垂死的肉身(第31/46页)
婚介人按一定价格吸收一年期会员,在此期间能保证安排几次见面。有些婚介人要价几百美元,有些则要价数千美元,而我知道有一位婚介人,自称其会员均是“杰出人士”,安排见面——两年时间里达二十五次之多——收取了不低于两万一千美元的介绍费。我听到这件事时还以为自己听错了呢,然而,这是真的,两万一千美元就是介绍费。是啊,为了找一个可以与自己结婚以及可以做孩子们父亲的男人而不得不从事这种交易,对于这些女人来说未免有些残酷;难怪她们晚上很晚了还坐在她们从前的老师家里与年迈的老师促膝交谈,而且有时候甚至由于太寂寞而在老师家过夜。最近她们中的一位就在我这里,她试图从第一次约会时的吃饭中途就被男人抛弃的沮丧中恢复冷静,她把那个男人说成是:“一个极其空闲的人,敢去猎狮和冲浪的超级冒险者。”“简直太粗鲁了,大卫,”她对我说。“因为这甚至不是约会而仅仅只是准备去约会。我是非常淡泊地接受婚介这种方式的,”她说,“但即便这样还是不行。”
埃琳娜,好心肠的埃琳娜·赫拉博夫斯基,她的头发已过早地成了灰白,也许就是因为婚介。我对她说:“这肯定是很大的负担,互不认识的陌生人、长时间的沉默,甚至对话也很别扭。
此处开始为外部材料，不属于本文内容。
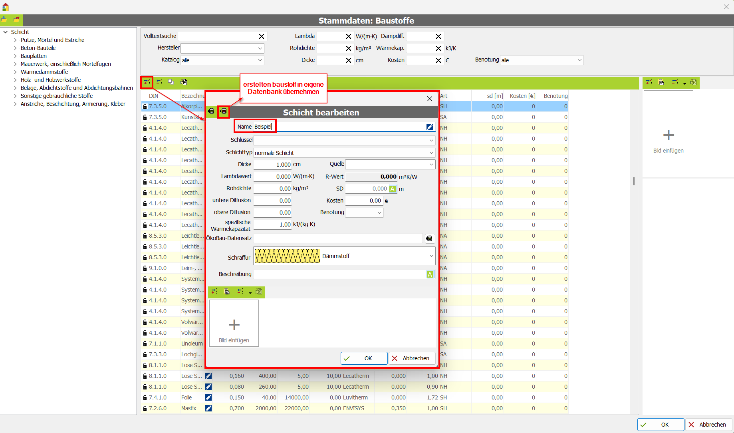Click blue edit icon on Mastix row
This screenshot has width=734, height=433.
pos(208,408)
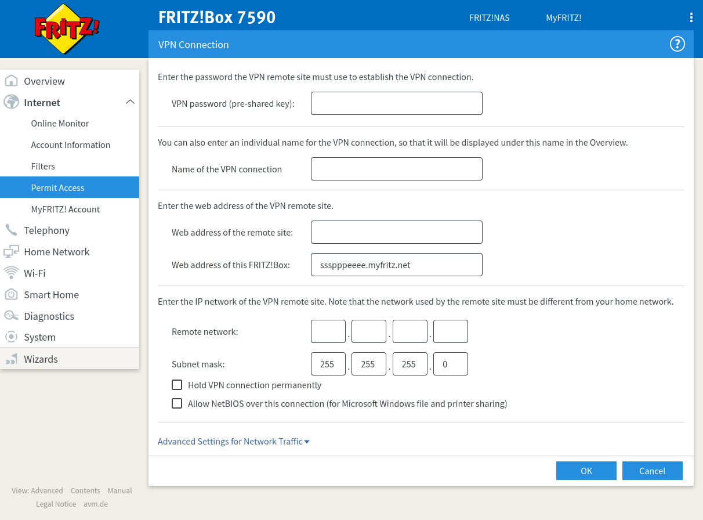Image resolution: width=703 pixels, height=520 pixels.
Task: Click the Home Network icon
Action: [11, 252]
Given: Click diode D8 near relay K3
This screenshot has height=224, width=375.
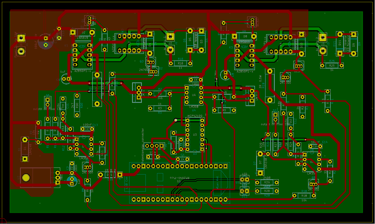Looking at the screenshot, I should tap(244, 36).
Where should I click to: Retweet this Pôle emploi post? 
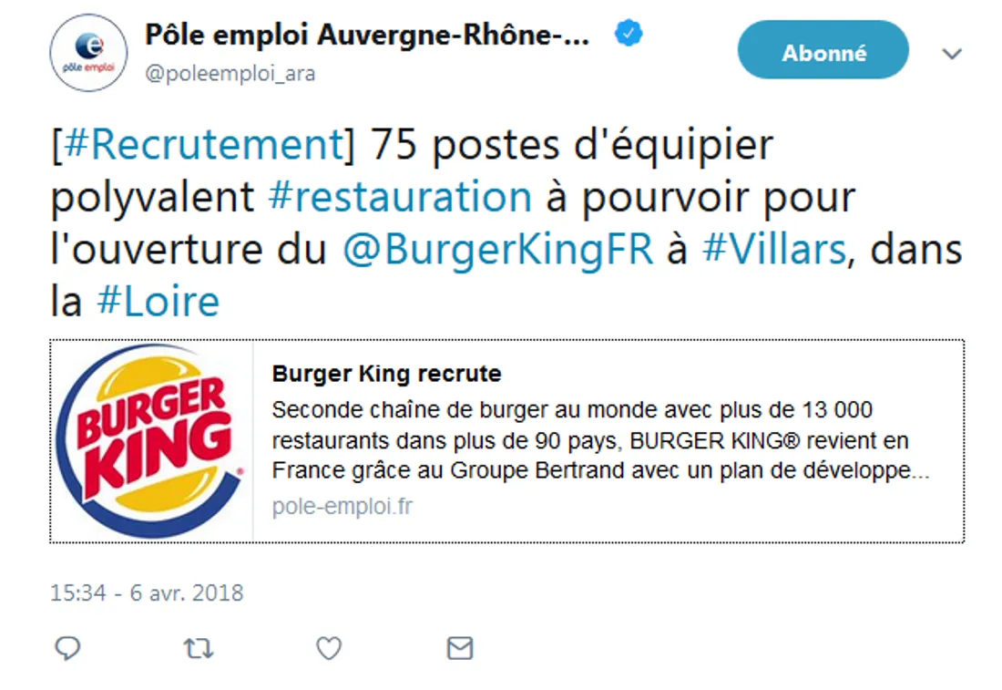(x=198, y=648)
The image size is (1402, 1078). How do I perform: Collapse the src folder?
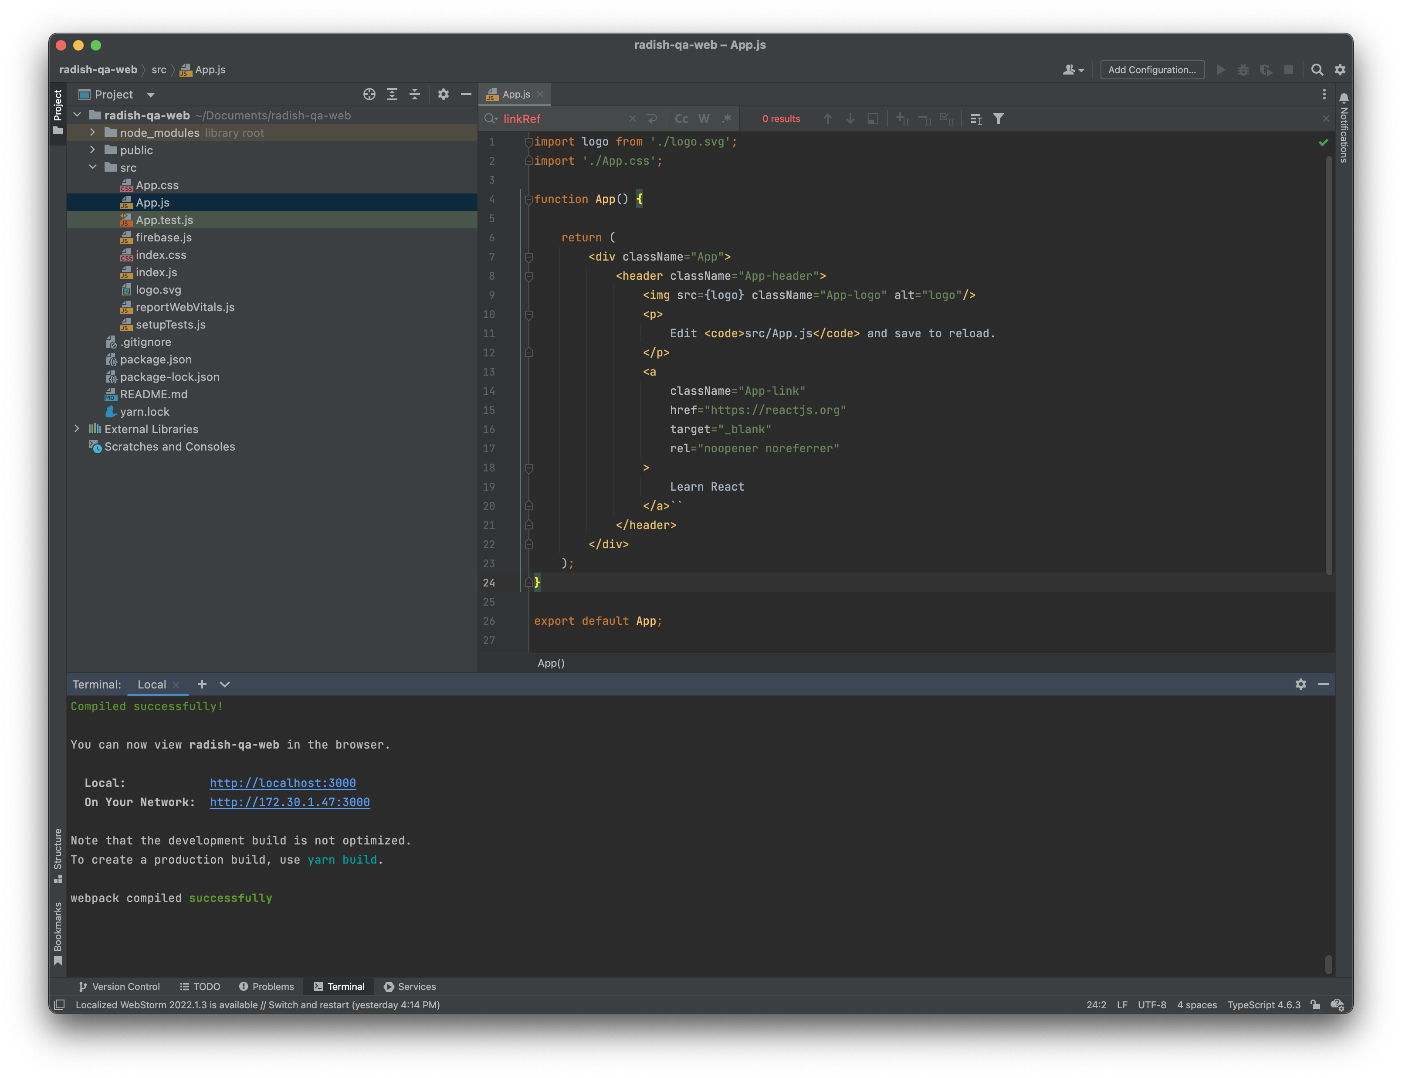(x=92, y=167)
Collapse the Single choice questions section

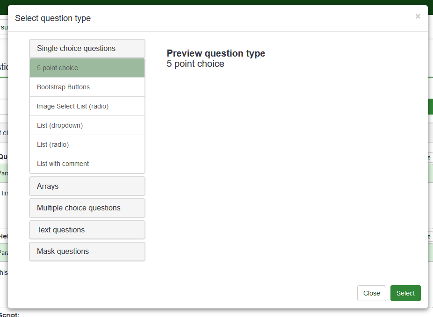[87, 49]
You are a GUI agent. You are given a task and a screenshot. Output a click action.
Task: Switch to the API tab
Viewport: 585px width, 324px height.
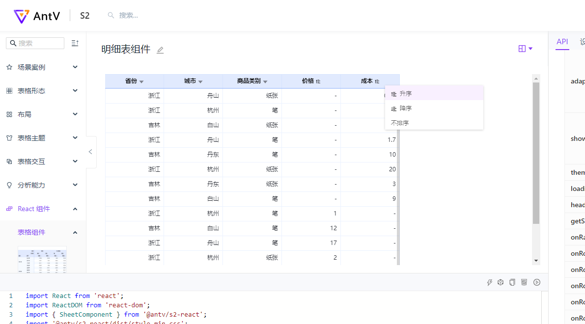click(562, 42)
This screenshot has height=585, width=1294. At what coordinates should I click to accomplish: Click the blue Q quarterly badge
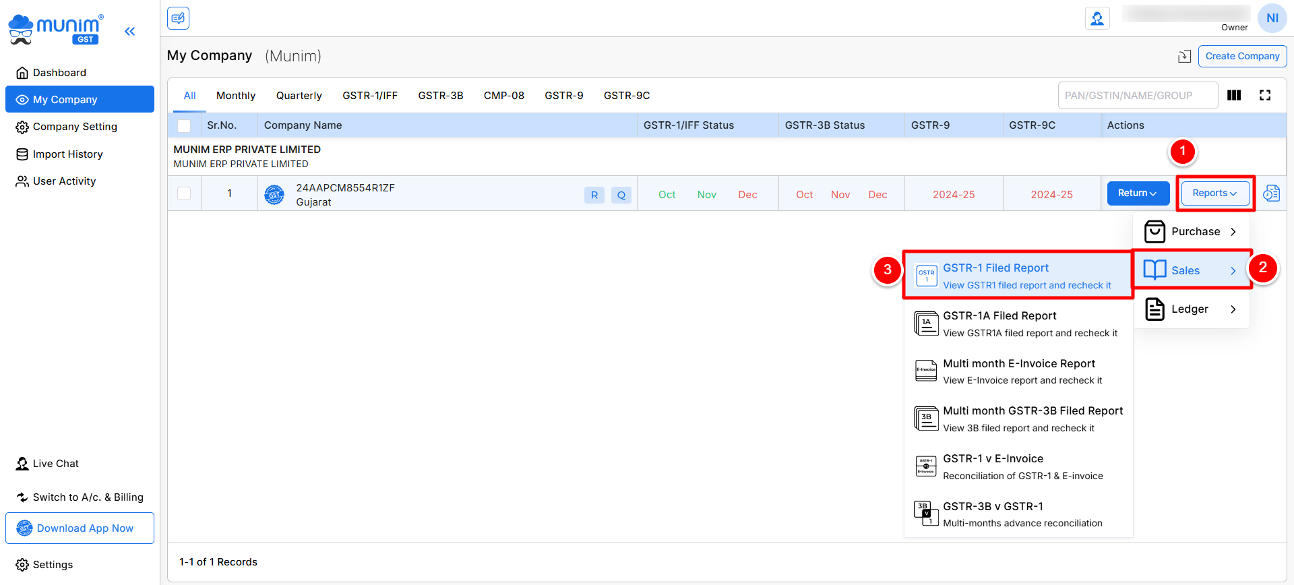621,195
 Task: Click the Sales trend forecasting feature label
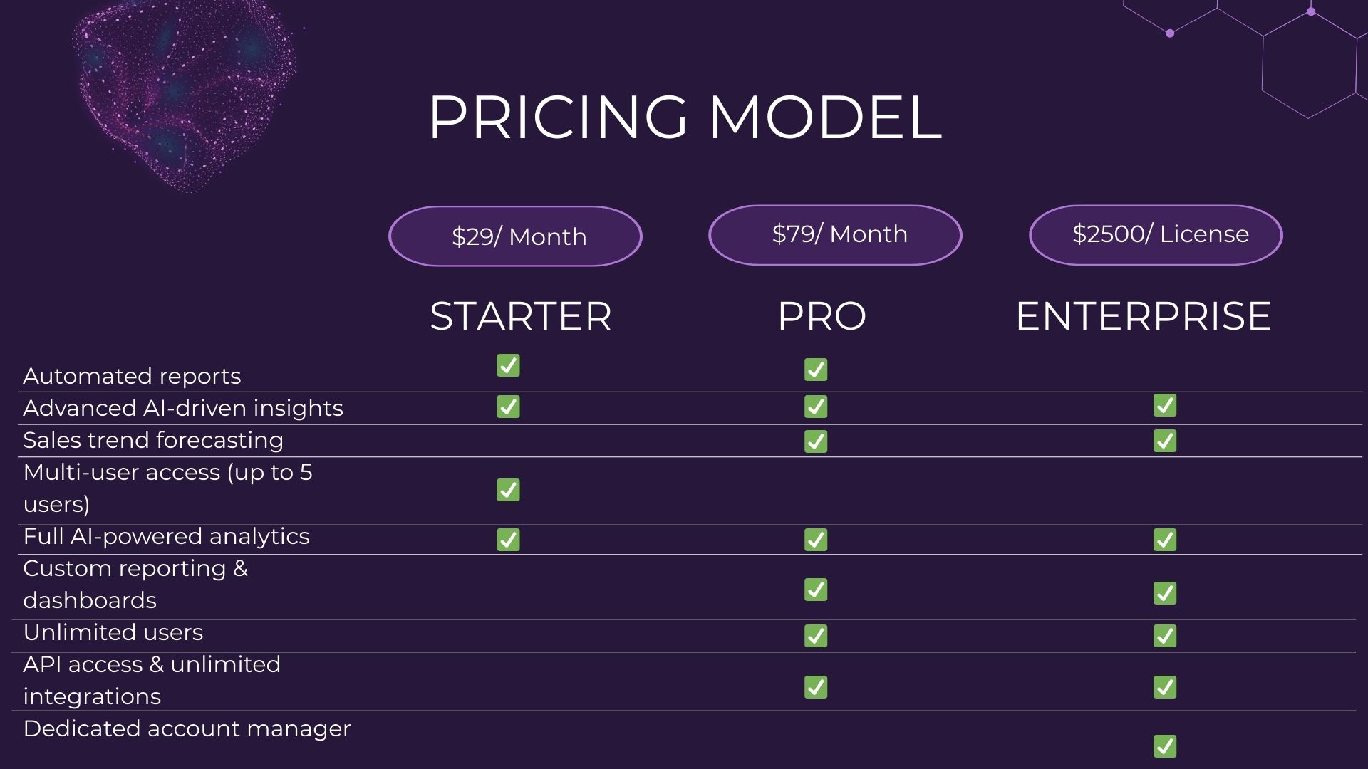tap(153, 440)
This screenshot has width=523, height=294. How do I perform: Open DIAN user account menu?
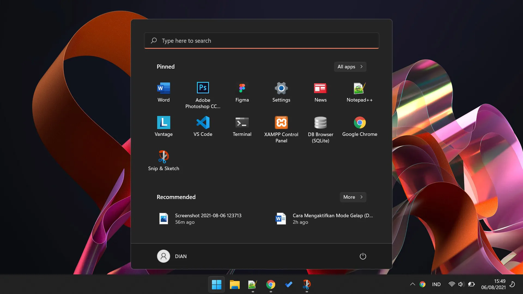(172, 256)
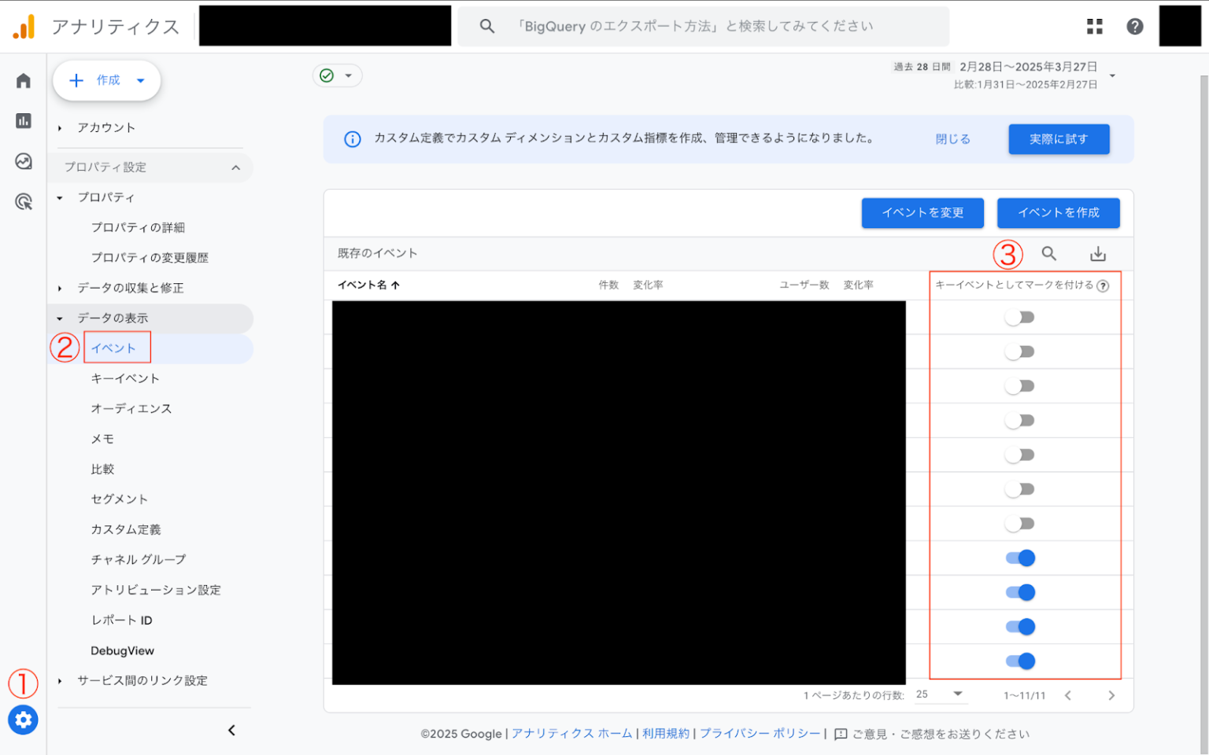Open the Admin settings gear icon
The height and width of the screenshot is (755, 1209).
23,720
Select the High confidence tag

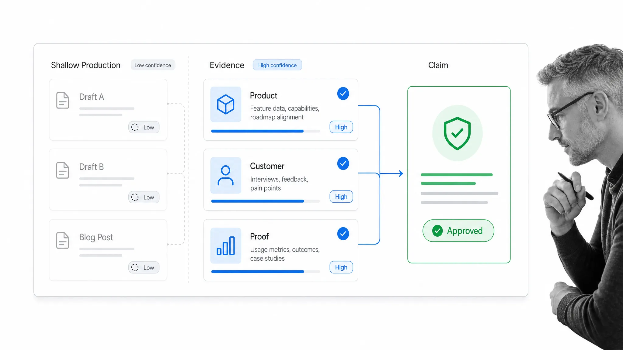click(x=277, y=65)
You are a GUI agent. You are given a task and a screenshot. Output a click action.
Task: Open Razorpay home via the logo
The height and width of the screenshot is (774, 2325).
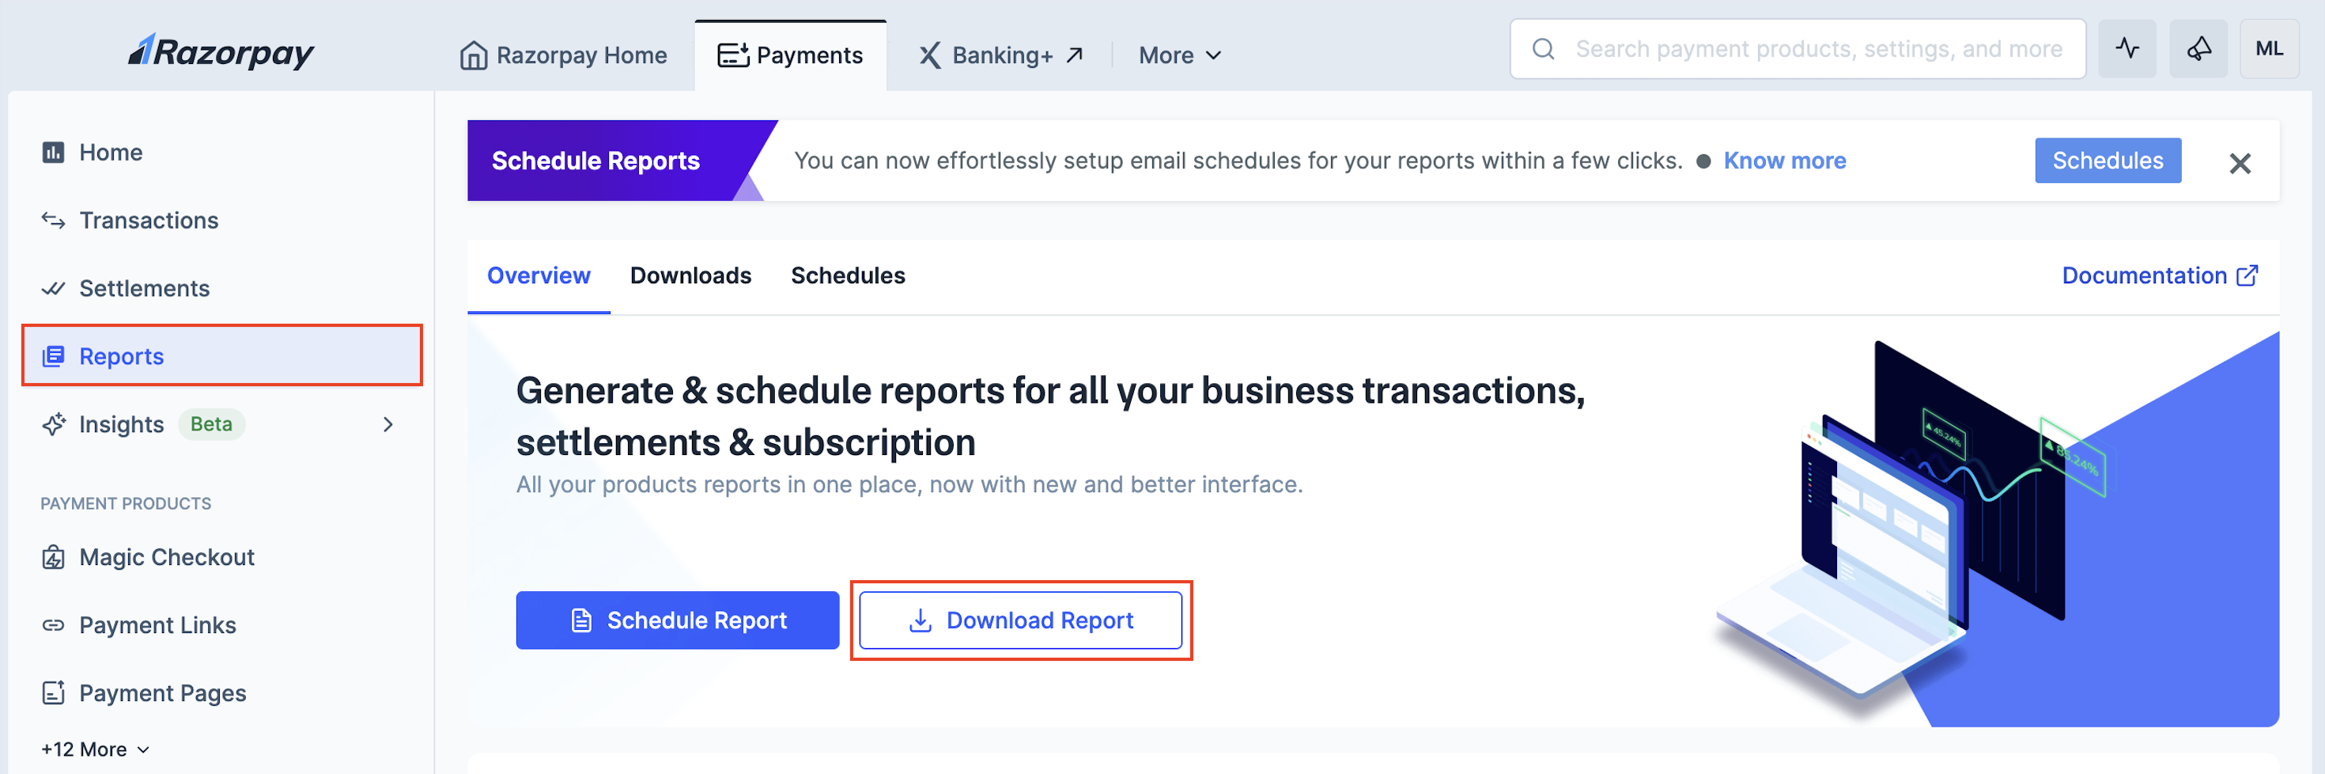219,51
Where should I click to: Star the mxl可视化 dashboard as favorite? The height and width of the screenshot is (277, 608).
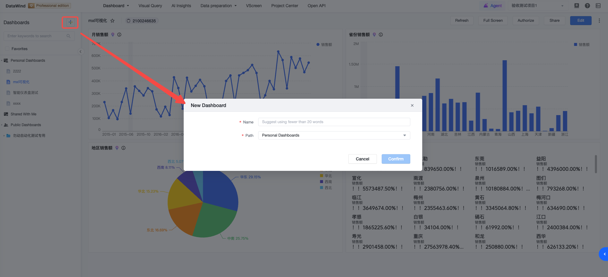pos(112,21)
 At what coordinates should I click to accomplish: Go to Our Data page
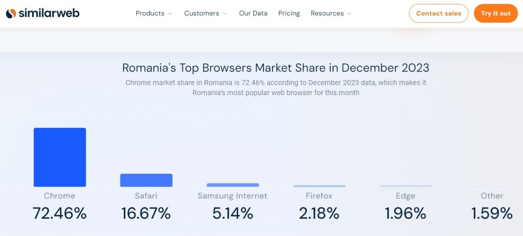[x=253, y=13]
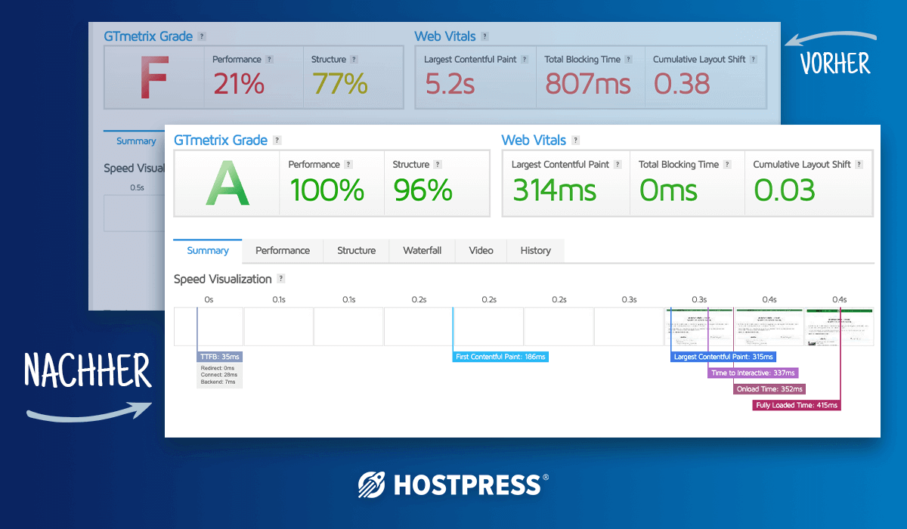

”而她则问我:“你认为当你像我这样事业有成时也应该这样吗?”埃琳娜是位眼科医师,靠她惊人的毅力从社会底层爬至上层。“生活难倒了你,”她告诉我说,“你成了自我保护意识很强的人并且只是说让它见鬼去吧。这真是难堪极了,但你已经没有任何精力了。其中的有些男人确比一般人更富魅力。有教养。他们中的大多数都有很好的生活条件。而我就是对这些人没有兴趣,”她告诉我。“为什么和他们在一起会那么无聊?也许是因为我太无聊了,”她说道。“这些家伙开着豪华车子来接你。宝马之类的。一路上播放古典音乐。带你去一些环境优雅的小饭店,大部分时间我只是坐在那儿瞎想,上帝!让我回家吧!我想要孩子,我想建立一个家庭,我想有个家,”埃琳娜说道,“但是虽然我在感情和体力上都足以保证我每天在手术室里站立六、七、八个小时,但我的感情和体力不再能忍受这种耻辱。他们中的有些人对我印象还不错,至少是如此。”“他们怎么会对你印象不好呢?你可是视网膜专家哩。你是眼外科医生。你能治愈人们的眼病。”“我知道。我是说他们不至于断然拒绝我,”她说,“我天生不是那种人。”“没有人是,”我告诉她,但似乎无济于事。“我已经尝试了太多次,”她说道,不禁有些伤感,“不是吗,大卫?十九次约会?”“天哪!”我说,“是太多了。”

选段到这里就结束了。